Supplemental Figure 5. Manhattan plot of results from analysis of 0.33x coverage data simulated with low background FST. A) FST estimated by PoolParty2; B) 100Kbp sliding windows of FST estimated by PoolParty2; C) -Log10 significance (p) values from Fisher’s Exact test of allele frequencies between populations calculated by PoolParty2; D) FST estimated by angsd; E) 100Kbp sliding windows of FST estimated by angsd; F) Likelihood ratio of frequency differences between population calculated by angsd; G) Mean linkeage in 100Kbp windows estimated for sites identified by PoolParty2, genotype likelihood estimated by angsd, and linkage calculated with ngsLD, with series of 10+ windows with mean linkage above 2x the interquartile range in red; H-L) Local score values for ξ values reflecting the 70th, 80th, 90th, 95th, and 99th quantile of significance values from Fisher’s Exact test. Blue dots in each panel reflect the positions (but not values) of loci simulated under selection.
Supplemental Figure 6. Manhattan plot of results from analysis of 1x coverage data simulated with low background FST. A) FST estimated by PoolParty; B) 100Kbp sliding windows of FST estimated by PoolParty2; C) -Log10 significance (p) values from Fisher’s Exact test of allele frequencies between populations calculated by PoolParty2; D) FST estimated by angsd; E) 100Kbp sliding windows of FST estimated by angsd; F) Likelihood ratio of frequency differences between population calculated by angsd; G) Mean linkeage in 100Kbp windows estimated for sites identified by PoolParty2, genotype likelihood estimated by angsd, and linkage calculated with ngsLD, with series of 10+ windows with mean linkage above 2x the interquartile range in red; H-L) Local score values for ξ values reflecting the 70th, 80th, 90th, 95th, and 99th quantile of significance values from Fisher’s Exact test.

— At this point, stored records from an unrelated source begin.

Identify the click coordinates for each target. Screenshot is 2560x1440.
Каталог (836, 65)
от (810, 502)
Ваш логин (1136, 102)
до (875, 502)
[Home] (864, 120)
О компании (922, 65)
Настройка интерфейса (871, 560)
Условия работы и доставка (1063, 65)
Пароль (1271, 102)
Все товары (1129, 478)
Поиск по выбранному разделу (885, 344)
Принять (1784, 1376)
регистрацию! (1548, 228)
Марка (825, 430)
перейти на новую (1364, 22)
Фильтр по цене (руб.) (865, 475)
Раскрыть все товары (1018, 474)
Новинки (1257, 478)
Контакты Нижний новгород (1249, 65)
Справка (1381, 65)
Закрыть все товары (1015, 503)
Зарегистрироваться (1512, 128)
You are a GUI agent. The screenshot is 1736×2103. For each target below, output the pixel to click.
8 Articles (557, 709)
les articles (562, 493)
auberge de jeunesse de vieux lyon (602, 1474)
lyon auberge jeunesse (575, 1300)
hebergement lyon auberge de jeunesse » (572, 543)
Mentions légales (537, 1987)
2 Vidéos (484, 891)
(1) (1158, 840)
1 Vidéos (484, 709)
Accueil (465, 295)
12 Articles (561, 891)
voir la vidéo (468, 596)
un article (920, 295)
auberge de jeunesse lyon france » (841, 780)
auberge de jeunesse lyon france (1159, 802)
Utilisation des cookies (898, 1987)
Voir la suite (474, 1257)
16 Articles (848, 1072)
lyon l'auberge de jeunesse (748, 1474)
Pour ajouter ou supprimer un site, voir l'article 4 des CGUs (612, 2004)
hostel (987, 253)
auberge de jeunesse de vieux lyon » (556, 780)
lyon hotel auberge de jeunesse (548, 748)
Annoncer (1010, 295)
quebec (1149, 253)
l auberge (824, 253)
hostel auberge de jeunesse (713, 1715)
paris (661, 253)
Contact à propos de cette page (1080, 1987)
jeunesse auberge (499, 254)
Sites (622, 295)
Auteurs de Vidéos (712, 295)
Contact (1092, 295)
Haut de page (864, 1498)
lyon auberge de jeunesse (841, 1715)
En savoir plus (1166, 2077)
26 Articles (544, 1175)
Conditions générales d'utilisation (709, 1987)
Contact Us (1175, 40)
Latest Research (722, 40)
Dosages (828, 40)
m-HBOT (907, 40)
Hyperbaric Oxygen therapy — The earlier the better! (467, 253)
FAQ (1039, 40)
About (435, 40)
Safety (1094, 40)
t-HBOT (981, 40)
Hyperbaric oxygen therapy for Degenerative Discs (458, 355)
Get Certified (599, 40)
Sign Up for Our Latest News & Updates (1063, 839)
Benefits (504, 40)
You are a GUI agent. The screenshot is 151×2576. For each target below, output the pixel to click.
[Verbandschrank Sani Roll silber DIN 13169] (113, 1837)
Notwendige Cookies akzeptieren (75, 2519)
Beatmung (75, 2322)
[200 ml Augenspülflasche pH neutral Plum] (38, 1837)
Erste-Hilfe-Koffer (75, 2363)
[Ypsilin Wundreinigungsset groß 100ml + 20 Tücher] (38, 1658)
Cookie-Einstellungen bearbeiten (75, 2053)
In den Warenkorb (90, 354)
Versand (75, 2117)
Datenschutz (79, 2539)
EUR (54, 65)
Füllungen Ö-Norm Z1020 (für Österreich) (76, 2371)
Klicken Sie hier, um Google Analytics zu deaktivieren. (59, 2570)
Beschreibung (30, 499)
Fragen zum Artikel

Blue dots in each panel reflect the positions (but not values) of loci simulated under selection.
Supplemental Figure 7. Quality control analyses for steelhead from Skamania hatchery or two natural origin populations, Willametter River (Eagle Creek) or Lewis River. A) Proportion of the genome covered at various minimum coverage limits. B) Mean coverage across sites for each population sample (summed across individuals) C) Principal components analysis of allele frequencies for variants with a maximum allele frequency difference ≤ 0.9. D) Mean proportion across population samples of each chromosome. E) Number of SNPs per 10 Kb across the genome (SNP density).